Author: Harriet Steel
Category: Historical Fiction, Cozy Murder Mystery, Book Review
Inspector de Silva’s peaceful evening is disrupted when he is called up to the Royal Nuala Golf Club where a wealthy member has been found brutally murdered.
Is this a bungled robbery, a private feud, or does the killer have another motive that will cause them to strike again?
Inspector Shanti de Silva and his wife Jane, were looking forward to an evening at the cinema but an unexpected telephone call from Doctor Hebden meant they had to cancel their plans.
There had been a murder at the Royal Nuala Golf Club and de Silva’s presence is required immediately. The body of wealthy local business man and tea plantation owner, Bernard Harvey, had been discovered hidden in the rough by Doctor Hebden’s dog. His caddy was nowhere to be found.
The murder turns out to be a complicated case for de Silva, not least because he has to tread carefully in his dealings with the advantaged British. There seems to be no obvious motive and no possessions were taken but where was the caddy? De Silva’s superior, Archie Clutterbuck was entertaining important visitors and didn’t want a scandal. Luckily, de Silva had the help of Charlie Frobisher, a personable junior member of the Colonial staff.
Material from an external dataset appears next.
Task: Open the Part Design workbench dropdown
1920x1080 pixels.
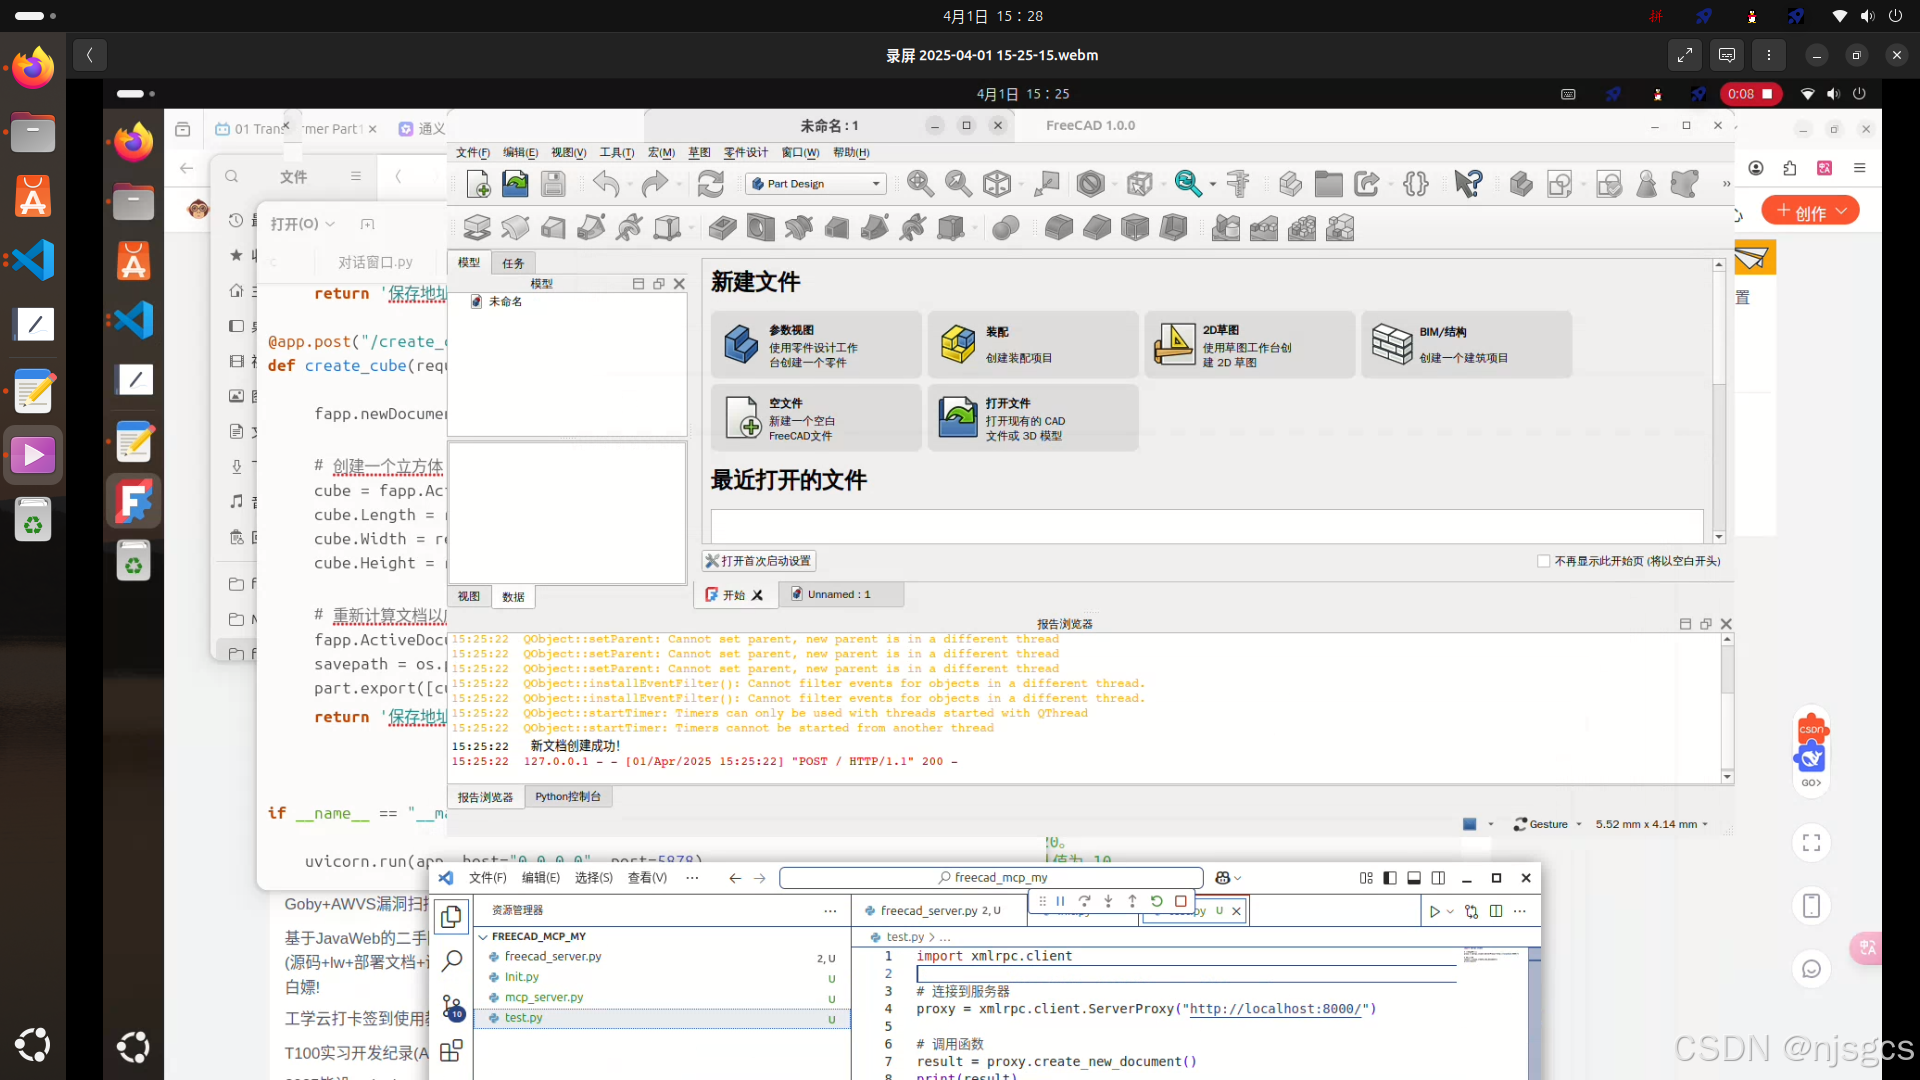Action: pos(816,184)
And as always, de Silva’s wife Jane is his sounding board, offering her own insightful suggestions.
I had to smile when Charlie Frobisher described the murder as ‘a nasty spot of bother’ and thought it seemed realistically typical of an understatement by an upper class Englishman of the time.
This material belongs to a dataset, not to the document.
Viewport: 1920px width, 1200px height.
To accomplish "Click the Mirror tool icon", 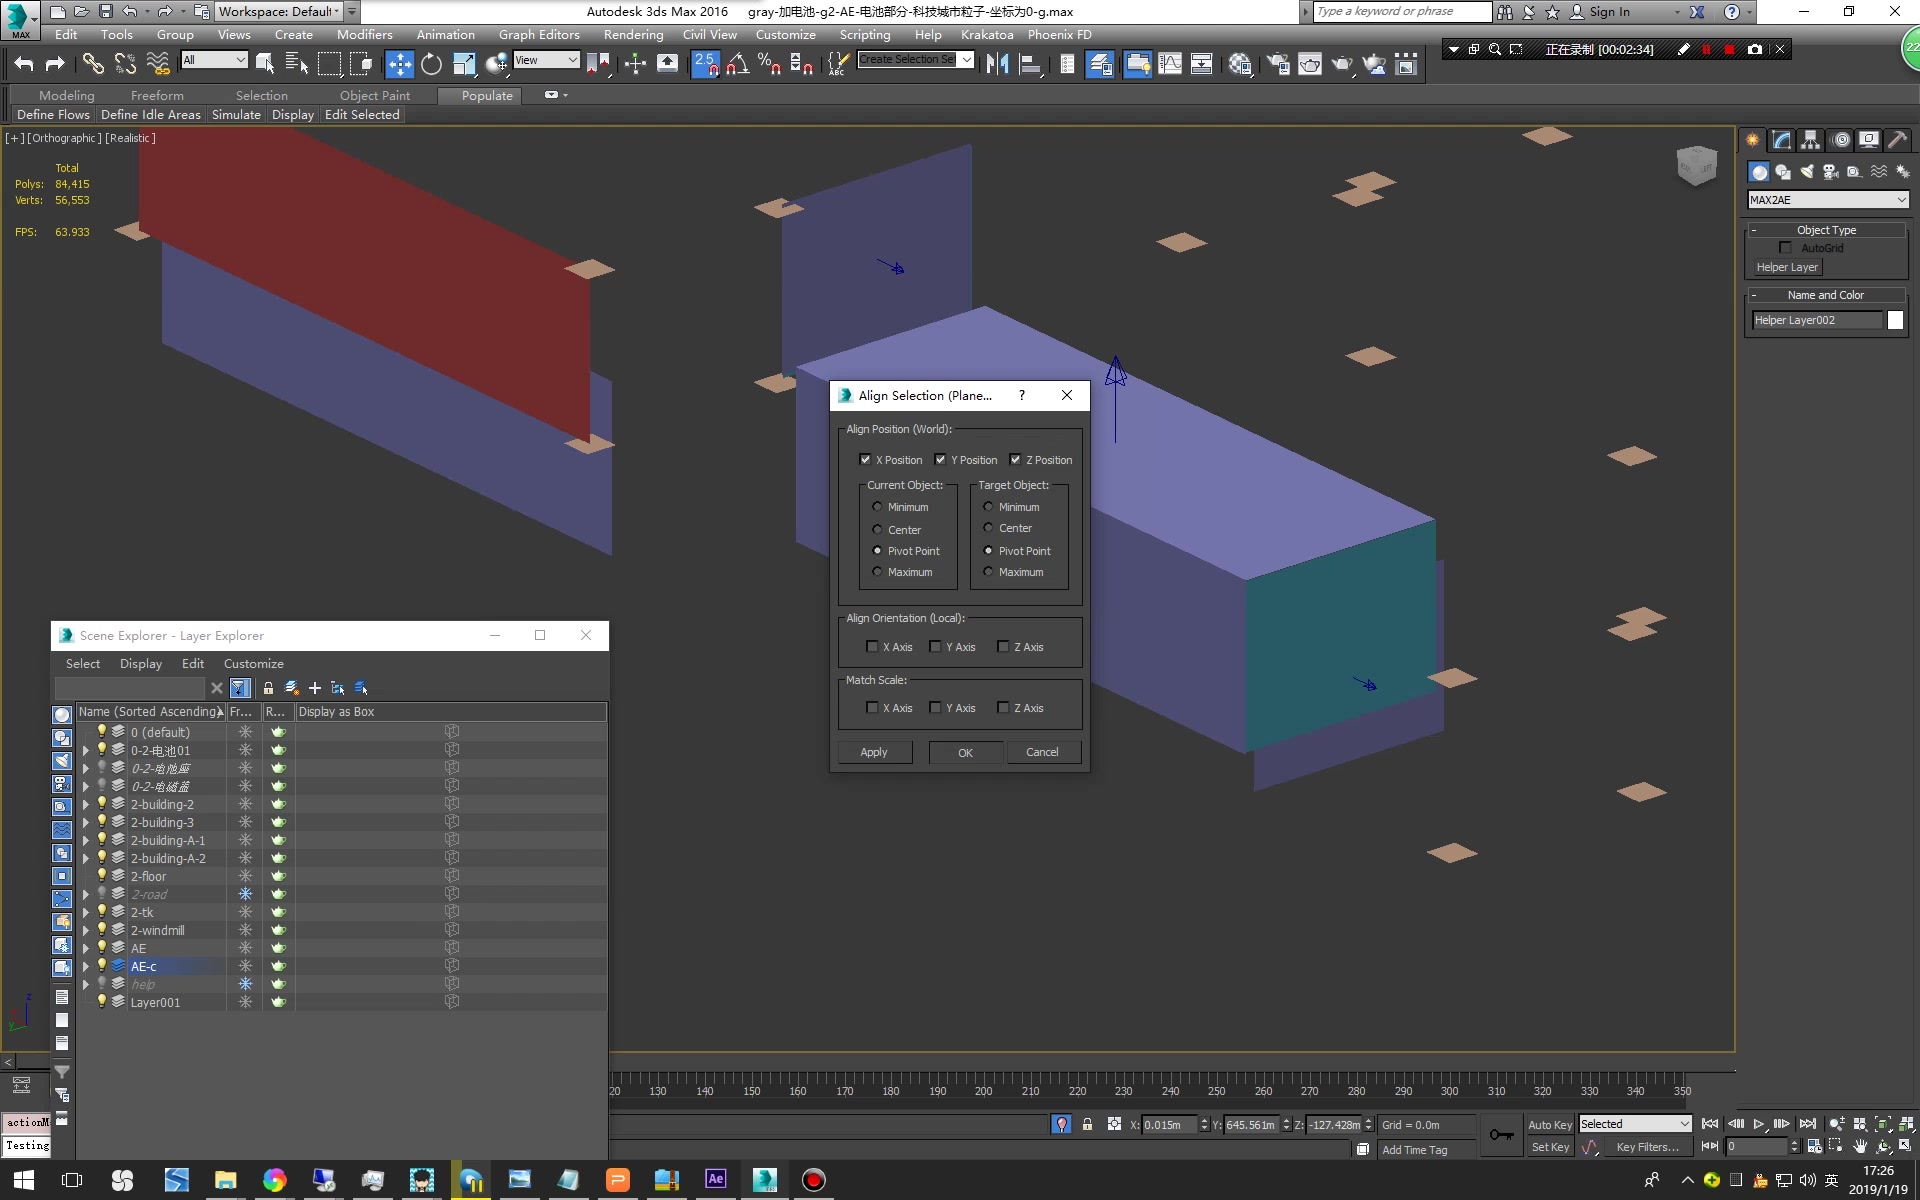I will (x=997, y=64).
The remark demonstrated a notable British quality, thought de Silva: their unerring ability to minimise drama, even when, in most people’s view, the occasion would justifiably merit it.
I always enjoy catching up with Shanti and Jane de Silva, and Harriet Steel brings 1930’s Ceylon and its inhabitants to vibrant life, with descriptions of places, food and their home life.
It was interesting to note in this book that a little more attention was given to the prejudice issue facing the Sinhalese people as a direct result of British dominance. Additions such as this, plus the local customs and the fact the British make investigating that much more difficult, give more authenticity to the story.
He was aware that the club’s hallowed portals didn’t welcome locals like himself; the membership was exclusively British. Deep down, de Silva had to admit that even though he had no desire to play golf, he wasn’t entirely immune to feelings of resentment at being shunned in his own country.